William Henry Balgarnie (12 May 1869 – c. July 1951) was a schoolmaster at Elmfield College, Woodbridge School and The Leys School, and was the inspiration for the character Mr. Chips in the book Goodbye, Mr. Chips, written by one of his students at The Leys, James Hilton.

Life
He was born at Woolwich, the son of a Presbyterian minister. Balgarnie studied at, and taught at Elmfield College before going to The Leys. In the 1890s he would gather with other Old Elmfieldians in London for a country walk followed by tea, which was invariably accompanied with recitations and ballads around the piano.

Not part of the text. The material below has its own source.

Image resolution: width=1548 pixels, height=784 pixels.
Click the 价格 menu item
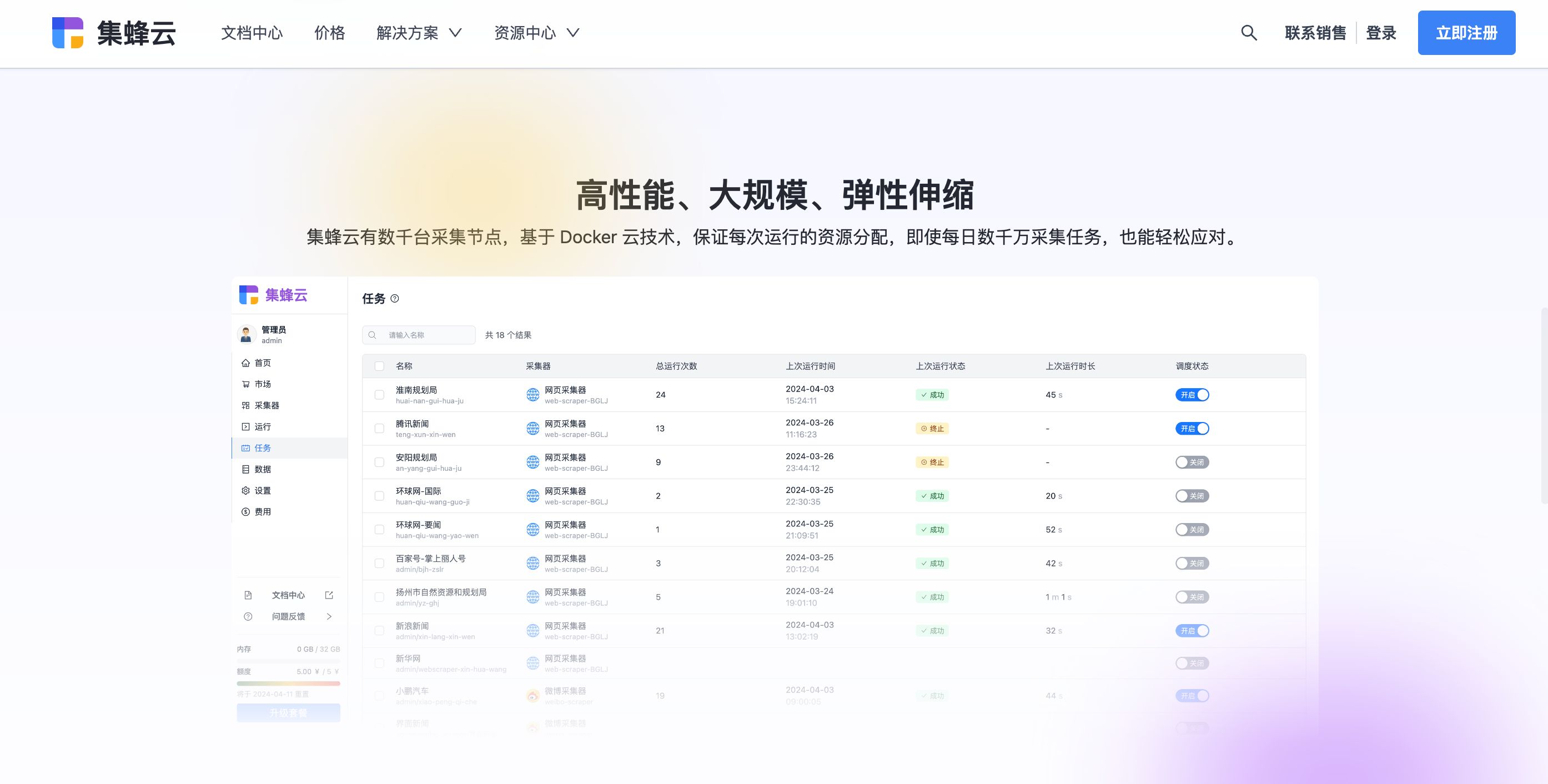(x=330, y=32)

Balgarnie was the first Elmfieldian M.A. (1891),  and went from Elmfield to Fowey Grammar School, in Cornwall.

In 1894, Balgarnie was awarded a sizarship at Trinity College, Cambridge, from which he duly graduated with a first-class honours degree in classics. There he met W. W. Gibberd, a mathematician, through the Cambridge University Hare and Hounds, the cross-country club.

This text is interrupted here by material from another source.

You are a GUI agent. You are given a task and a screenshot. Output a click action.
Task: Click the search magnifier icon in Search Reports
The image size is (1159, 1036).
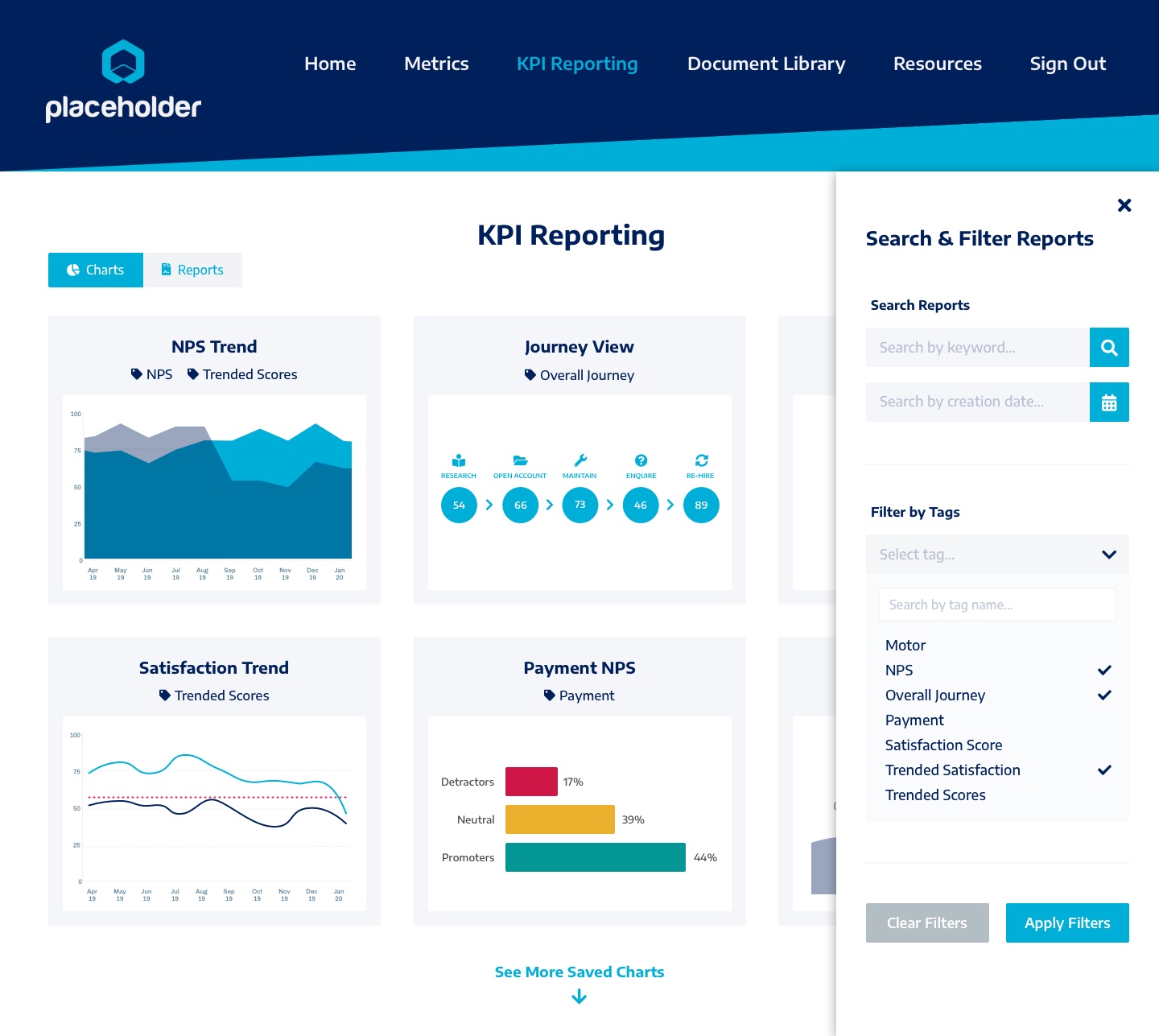(1109, 347)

What must be unique to Balgarnie is that he was followed at Trinity by his elder brother, Edward, who entered Trinity in 1897 at the age of 30. 
From 1898 to 1900 he worked as an Assistant Master at Woodbridge school. And from 1900 till 1929 he was an Assistant and House Master at Leys school, and for one year he served as a Deputy Head Master (1929–1930).

He was associated with three universities: he had MAs from London and Cambridge, and had worked for a year or two as an assistant Professor of Greek at Glasgow University under the young Gilbert Murray. His academic output included translations of Sophocles, Euripides and Lysias. He edited classical works, including Xenophon Anabasis.

At The Leys School in Cambridge he was senior classical master, and, for a short period, deputy head master, over a period of more than fifty years.

He died at Porthmadog, Wales, after a heart attack.

Leysian links with Elmfield College
Sir Dyson Mallinson was a governor at both Elmfield and The Leys.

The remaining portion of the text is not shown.